[Provided records Boundary: Start]

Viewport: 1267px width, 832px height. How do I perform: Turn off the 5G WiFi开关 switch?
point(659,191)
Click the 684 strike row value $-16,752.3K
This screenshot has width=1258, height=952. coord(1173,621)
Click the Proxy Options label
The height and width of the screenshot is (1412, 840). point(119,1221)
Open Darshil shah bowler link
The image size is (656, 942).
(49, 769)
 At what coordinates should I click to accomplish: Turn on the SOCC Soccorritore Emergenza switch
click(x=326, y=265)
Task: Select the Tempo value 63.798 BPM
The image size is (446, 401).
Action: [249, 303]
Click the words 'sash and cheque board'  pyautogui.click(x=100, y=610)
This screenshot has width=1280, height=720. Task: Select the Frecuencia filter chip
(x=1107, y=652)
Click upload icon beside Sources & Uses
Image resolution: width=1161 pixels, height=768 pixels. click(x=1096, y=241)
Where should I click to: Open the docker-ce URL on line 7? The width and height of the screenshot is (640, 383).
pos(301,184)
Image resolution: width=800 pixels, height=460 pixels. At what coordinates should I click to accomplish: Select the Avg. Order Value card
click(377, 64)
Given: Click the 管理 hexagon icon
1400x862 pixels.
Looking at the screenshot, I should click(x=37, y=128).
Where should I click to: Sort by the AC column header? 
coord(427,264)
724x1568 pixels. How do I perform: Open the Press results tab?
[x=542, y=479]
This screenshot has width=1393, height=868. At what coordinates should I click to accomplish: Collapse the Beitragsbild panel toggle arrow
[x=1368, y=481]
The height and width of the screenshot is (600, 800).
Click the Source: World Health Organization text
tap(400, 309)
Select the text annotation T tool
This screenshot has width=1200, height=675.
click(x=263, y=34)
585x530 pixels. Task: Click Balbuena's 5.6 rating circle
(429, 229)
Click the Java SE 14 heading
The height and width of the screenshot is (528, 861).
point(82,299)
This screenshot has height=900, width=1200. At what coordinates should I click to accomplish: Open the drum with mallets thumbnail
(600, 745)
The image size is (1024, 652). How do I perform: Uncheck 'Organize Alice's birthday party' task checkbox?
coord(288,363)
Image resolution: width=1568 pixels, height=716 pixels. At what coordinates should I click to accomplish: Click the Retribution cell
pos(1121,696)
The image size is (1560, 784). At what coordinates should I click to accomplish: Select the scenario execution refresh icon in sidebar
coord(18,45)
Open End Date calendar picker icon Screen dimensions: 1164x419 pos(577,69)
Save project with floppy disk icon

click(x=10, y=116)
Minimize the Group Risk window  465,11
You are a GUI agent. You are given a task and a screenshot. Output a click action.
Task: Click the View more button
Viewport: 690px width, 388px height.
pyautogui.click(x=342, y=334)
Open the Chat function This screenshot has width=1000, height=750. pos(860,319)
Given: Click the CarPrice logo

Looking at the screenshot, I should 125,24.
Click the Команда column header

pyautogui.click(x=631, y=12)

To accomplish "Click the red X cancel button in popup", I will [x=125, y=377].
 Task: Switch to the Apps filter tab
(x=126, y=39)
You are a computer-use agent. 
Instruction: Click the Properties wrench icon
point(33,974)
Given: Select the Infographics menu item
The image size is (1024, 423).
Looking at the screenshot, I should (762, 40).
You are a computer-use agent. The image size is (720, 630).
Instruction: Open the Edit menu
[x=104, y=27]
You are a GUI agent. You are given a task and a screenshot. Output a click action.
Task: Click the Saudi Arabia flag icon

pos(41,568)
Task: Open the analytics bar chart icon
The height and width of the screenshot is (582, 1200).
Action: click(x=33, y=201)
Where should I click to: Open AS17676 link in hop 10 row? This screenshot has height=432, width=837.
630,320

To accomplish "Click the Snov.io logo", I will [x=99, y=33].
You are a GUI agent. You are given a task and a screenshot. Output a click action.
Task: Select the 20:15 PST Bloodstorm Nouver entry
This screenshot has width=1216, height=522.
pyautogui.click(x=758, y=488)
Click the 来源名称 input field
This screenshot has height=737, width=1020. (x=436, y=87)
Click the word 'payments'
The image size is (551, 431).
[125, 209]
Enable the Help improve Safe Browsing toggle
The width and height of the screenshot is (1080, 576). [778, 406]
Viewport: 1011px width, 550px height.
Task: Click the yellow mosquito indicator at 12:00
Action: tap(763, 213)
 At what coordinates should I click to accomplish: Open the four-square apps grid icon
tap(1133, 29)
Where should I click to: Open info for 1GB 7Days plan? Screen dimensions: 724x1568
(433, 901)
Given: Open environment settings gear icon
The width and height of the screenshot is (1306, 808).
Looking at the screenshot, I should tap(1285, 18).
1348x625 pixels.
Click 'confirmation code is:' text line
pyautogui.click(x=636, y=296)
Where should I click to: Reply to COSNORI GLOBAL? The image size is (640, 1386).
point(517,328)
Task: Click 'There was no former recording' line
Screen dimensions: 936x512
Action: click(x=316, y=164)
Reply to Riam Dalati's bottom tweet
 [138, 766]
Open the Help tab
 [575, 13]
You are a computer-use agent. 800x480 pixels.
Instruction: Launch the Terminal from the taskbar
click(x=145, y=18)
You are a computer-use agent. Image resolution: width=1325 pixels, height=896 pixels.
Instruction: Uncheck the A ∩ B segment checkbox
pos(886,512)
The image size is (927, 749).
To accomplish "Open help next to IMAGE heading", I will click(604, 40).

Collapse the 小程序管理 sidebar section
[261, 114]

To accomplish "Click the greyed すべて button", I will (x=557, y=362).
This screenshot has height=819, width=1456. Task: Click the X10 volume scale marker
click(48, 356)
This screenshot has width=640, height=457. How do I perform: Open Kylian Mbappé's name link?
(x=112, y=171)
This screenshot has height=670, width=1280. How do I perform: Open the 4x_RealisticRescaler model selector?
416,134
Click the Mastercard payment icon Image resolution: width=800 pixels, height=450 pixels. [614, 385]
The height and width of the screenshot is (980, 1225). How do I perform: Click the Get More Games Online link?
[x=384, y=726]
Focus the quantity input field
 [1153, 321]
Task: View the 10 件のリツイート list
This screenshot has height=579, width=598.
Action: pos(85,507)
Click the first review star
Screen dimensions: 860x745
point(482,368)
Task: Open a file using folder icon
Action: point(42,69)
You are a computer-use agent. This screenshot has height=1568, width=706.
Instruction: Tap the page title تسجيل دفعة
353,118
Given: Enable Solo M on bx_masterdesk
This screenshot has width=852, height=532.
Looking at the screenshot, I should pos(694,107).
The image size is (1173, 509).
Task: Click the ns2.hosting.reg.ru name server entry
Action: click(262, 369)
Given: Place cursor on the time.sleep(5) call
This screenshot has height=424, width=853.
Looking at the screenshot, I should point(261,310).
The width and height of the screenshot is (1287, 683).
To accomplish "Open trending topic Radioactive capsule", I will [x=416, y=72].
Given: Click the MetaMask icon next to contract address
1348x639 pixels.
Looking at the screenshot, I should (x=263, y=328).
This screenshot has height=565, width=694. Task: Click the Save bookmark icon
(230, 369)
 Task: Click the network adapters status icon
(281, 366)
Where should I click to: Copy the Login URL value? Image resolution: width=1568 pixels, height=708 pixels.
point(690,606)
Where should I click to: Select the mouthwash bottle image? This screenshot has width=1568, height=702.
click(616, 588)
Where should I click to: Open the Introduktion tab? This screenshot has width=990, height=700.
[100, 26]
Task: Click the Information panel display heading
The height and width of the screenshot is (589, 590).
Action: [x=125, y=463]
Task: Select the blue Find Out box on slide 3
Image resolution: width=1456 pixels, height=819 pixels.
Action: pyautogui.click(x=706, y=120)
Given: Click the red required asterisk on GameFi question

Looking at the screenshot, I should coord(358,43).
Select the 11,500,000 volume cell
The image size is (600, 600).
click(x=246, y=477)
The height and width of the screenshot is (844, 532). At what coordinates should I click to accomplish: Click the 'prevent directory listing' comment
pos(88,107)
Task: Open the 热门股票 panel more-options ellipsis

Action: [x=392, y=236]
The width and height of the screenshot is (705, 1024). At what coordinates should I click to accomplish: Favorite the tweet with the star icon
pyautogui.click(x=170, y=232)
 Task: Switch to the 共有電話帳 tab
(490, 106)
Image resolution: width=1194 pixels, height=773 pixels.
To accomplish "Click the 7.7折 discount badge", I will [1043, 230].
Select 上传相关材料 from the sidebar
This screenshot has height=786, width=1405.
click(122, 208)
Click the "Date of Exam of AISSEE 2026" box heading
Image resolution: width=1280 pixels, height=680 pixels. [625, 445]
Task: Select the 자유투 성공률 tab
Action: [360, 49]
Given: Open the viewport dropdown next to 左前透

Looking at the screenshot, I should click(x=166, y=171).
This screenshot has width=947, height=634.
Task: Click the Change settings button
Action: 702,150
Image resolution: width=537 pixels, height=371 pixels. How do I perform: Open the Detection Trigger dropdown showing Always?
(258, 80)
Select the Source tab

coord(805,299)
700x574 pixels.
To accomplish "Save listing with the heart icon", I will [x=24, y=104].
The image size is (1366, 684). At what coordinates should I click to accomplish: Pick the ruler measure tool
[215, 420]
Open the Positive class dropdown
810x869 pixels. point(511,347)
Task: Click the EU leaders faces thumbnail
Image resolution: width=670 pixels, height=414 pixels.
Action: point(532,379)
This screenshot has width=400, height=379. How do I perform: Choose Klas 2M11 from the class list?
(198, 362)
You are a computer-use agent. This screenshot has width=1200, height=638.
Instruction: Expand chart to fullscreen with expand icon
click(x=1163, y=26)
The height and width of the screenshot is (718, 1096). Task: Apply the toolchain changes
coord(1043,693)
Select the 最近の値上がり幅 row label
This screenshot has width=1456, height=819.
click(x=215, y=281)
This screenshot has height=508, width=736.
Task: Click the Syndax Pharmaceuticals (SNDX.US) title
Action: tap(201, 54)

[Provided records Boundary: End]

### About this exercise
Everything above from the line with "Where should I click to: Reply" to the line with "Click the first review star", both included, must be repeated exactly, and nothing outside that range.

### Solved problem
Where should I click to: Reply to COSNORI GLOBAL? The image size is (640, 1386).
point(517,328)
Task: Click 'There was no former recording' line
Screen dimensions: 936x512
Action: click(x=316, y=164)
Reply to Riam Dalati's bottom tweet
 [138, 766]
Open the Help tab
 [575, 13]
You are a computer-use agent. 800x480 pixels.
Instruction: Launch the Terminal from the taskbar
click(x=145, y=18)
You are a computer-use agent. Image resolution: width=1325 pixels, height=896 pixels.
Instruction: Uncheck the A ∩ B segment checkbox
pos(886,512)
The image size is (927, 749).
To accomplish "Open help next to IMAGE heading", I will click(604, 40).

Collapse the 小程序管理 sidebar section
[261, 114]

To accomplish "Click the greyed すべて button", I will (x=557, y=362).
This screenshot has height=819, width=1456. Task: Click the X10 volume scale marker
click(48, 356)
This screenshot has width=640, height=457. How do I perform: Open Kylian Mbappé's name link?
(x=112, y=171)
This screenshot has height=670, width=1280. How do I perform: Open the 4x_RealisticRescaler model selector?
416,134
Click the Mastercard payment icon Image resolution: width=800 pixels, height=450 pixels. [614, 385]
The height and width of the screenshot is (980, 1225). How do I perform: Click the Get More Games Online link?
[x=384, y=726]
Focus the quantity input field
 [1153, 321]
Task: View the 10 件のリツイート list
This screenshot has height=579, width=598.
Action: pos(85,507)
Click the first review star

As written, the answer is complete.